The Assistant Community Manager role at Waypoint Management Services in Jacksonville sits between leasing and full property oversight. You're working directly with the Community Manager on daily operations, which means your week will pull you in a few directions at once: supporting the leasing team, staying on top of delinquency, tracking make-ready schedules, and making sure the rent roll reflects reality. That breadth is what makes the position genuinely useful for someone who wants to grow into a Community Manager role down the road.
The financial side of this job carries real weight. You'll help monitor performance against goals, flag delinquencies early, assist with evictions when it comes to that, and contribute to pricing recommendations based on market surveys and occupancy trends. Jacksonville's multifamily market has seen steady rent growth and competitive lease-up activity across multiple submarkets, so knowing how to read the local competitive set and translate that into pricing conversations matters here. Yardi experience helps, but the bigger requirement is being organized enough to keep lease files, renewal tracking, and occupancy reports accurate without letting things slip.
Weekend availability is a real requirement, not a formality. You'll be part of a rotation, and the expectation is that you show up ready to work those days the same as any other. That's worth knowing upfront.
On the leasing side, you'll support team training and help execute marketing strategies to drive traffic and improve retention.
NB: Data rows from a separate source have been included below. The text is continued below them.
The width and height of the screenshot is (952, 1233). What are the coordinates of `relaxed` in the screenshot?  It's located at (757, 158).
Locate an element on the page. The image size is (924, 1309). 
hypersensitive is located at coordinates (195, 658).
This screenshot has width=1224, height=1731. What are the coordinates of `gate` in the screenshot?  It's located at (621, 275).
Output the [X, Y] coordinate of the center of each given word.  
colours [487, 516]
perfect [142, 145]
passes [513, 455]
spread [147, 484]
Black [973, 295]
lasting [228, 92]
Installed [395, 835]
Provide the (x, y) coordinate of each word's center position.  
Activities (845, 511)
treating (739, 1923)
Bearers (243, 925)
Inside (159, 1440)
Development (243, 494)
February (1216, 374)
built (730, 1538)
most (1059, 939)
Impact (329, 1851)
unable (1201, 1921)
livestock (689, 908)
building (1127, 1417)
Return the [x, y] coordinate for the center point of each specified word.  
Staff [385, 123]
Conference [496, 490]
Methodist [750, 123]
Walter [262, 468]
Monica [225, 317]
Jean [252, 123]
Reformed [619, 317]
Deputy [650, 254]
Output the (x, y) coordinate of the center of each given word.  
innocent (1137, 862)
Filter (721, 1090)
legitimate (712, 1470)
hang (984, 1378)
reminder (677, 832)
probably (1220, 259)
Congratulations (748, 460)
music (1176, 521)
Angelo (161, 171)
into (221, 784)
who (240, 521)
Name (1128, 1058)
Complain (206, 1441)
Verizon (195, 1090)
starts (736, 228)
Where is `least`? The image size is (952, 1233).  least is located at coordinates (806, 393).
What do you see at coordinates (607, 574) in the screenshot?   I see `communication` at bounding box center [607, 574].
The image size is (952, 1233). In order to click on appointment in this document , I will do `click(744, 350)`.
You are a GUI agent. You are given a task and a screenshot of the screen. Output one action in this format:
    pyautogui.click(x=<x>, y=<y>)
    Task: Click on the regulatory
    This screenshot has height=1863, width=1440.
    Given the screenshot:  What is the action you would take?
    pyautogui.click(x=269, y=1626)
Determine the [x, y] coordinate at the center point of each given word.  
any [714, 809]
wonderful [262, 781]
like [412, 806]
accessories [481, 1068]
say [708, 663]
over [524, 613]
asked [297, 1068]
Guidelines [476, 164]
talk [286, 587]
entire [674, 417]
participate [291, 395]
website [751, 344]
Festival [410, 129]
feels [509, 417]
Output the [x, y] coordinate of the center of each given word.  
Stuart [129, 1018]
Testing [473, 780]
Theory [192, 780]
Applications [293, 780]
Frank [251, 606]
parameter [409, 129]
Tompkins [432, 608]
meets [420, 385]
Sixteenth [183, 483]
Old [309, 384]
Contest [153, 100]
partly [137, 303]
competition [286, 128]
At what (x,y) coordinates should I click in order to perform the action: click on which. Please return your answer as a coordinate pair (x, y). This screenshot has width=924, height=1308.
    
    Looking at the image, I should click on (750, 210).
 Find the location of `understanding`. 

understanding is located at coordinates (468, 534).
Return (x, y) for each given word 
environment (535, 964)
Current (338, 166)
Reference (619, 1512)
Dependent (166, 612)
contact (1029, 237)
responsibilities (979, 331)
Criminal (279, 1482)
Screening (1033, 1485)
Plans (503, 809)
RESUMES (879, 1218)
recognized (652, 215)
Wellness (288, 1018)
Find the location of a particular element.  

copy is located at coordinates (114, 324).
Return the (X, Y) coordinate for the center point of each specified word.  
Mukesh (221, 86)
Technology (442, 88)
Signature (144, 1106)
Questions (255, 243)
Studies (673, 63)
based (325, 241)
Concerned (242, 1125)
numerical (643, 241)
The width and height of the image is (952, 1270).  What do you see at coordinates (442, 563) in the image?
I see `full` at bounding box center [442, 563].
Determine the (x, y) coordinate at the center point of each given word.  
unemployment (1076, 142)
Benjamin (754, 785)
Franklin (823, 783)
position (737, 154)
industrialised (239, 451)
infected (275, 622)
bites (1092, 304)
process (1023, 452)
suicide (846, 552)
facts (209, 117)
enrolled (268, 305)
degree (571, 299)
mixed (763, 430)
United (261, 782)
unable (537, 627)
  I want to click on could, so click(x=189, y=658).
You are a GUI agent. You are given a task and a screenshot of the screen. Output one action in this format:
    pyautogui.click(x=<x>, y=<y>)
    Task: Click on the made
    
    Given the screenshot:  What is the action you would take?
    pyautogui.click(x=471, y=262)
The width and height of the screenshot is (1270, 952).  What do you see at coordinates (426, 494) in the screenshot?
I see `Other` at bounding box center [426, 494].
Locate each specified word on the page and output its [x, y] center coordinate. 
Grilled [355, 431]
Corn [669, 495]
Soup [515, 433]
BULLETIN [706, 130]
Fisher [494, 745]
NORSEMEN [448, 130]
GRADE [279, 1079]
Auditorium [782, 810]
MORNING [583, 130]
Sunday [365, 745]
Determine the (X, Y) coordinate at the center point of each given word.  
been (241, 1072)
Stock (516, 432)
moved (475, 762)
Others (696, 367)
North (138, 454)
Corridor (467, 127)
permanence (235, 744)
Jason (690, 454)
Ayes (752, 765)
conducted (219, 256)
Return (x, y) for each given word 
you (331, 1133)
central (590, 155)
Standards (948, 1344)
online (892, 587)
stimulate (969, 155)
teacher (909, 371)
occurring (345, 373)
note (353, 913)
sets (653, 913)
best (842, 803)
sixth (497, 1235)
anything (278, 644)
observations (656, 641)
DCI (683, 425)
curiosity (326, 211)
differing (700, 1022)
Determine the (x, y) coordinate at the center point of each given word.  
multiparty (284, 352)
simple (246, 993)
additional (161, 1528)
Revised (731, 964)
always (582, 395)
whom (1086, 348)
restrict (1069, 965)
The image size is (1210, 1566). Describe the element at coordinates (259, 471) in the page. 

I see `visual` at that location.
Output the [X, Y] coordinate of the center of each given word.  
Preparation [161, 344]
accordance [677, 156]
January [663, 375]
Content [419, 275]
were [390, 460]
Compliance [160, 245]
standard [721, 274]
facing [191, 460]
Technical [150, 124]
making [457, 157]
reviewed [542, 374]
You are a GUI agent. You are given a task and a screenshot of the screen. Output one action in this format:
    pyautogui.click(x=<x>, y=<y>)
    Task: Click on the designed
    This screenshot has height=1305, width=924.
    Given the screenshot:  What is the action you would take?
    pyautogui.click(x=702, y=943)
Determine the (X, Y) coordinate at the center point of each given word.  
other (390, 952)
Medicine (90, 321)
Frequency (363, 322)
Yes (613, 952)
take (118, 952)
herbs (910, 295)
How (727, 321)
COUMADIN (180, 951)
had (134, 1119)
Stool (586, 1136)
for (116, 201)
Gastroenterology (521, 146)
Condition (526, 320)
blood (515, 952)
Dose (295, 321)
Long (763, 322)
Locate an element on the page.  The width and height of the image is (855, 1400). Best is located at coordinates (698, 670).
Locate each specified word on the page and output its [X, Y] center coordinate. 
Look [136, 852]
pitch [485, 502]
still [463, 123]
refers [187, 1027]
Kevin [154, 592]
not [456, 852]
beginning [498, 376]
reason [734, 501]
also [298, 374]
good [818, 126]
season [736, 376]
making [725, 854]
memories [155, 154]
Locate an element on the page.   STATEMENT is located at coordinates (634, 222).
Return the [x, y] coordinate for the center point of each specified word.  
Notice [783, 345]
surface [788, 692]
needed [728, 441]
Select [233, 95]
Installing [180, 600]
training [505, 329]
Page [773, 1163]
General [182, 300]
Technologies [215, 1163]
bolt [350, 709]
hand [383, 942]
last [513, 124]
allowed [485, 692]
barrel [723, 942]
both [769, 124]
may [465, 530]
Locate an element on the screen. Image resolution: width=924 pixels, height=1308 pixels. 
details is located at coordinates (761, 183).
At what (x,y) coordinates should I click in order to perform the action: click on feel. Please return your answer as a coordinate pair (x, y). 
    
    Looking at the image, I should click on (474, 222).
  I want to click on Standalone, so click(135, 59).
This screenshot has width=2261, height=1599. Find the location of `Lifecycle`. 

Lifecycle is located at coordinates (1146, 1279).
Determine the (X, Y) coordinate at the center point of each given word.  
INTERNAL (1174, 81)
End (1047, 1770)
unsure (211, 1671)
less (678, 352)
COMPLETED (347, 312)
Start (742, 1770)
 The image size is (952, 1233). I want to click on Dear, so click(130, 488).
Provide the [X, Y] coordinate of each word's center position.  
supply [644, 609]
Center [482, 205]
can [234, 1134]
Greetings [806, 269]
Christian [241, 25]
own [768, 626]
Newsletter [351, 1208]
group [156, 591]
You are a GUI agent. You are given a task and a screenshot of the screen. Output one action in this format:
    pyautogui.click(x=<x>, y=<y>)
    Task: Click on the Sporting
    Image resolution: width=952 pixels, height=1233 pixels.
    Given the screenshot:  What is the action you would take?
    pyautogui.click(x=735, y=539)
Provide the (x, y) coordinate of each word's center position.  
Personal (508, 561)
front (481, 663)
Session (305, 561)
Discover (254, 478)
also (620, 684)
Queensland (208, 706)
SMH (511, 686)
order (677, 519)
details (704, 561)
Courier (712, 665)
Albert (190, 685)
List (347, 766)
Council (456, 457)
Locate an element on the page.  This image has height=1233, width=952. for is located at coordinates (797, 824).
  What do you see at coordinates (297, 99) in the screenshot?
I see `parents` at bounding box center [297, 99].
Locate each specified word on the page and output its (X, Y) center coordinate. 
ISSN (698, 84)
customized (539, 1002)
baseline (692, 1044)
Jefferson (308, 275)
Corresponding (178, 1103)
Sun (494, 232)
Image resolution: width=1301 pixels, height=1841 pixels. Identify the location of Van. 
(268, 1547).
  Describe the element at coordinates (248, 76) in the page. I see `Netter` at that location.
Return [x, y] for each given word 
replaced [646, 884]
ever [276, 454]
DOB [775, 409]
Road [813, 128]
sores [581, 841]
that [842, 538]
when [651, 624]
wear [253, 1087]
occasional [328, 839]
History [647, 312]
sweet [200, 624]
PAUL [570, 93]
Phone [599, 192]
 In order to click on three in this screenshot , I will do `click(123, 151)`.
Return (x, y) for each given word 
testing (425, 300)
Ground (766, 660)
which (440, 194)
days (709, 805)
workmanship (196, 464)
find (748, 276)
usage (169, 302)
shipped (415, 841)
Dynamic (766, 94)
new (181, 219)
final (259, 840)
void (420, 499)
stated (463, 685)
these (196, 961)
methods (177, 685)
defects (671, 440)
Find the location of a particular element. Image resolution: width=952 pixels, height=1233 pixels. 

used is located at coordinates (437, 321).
Renewals are part of the job too, and Waypoint offers monthly leasing and renewal bonuses, so there's direct upside when the team performs well.
Benefits start on day one and include medical, dental, and vision coverage, a 401k with company match, 120 hours of PTO in the first year, two floating days, an employee housing discount, commuter benefits, and a referral program. Professional development is also part of the package, which matters if you're treating this as a stepping stone rather than a stopping point.
The strongest candidates for this kind of role tend to be people who can hold a conversation with a frustrated resident, pull a delinquency report, and still support a leasing consultant's training all before noon. If you're detail-oriented, financially minded, and comfortable with the pace that multifamily operations demand, this is a solid next step.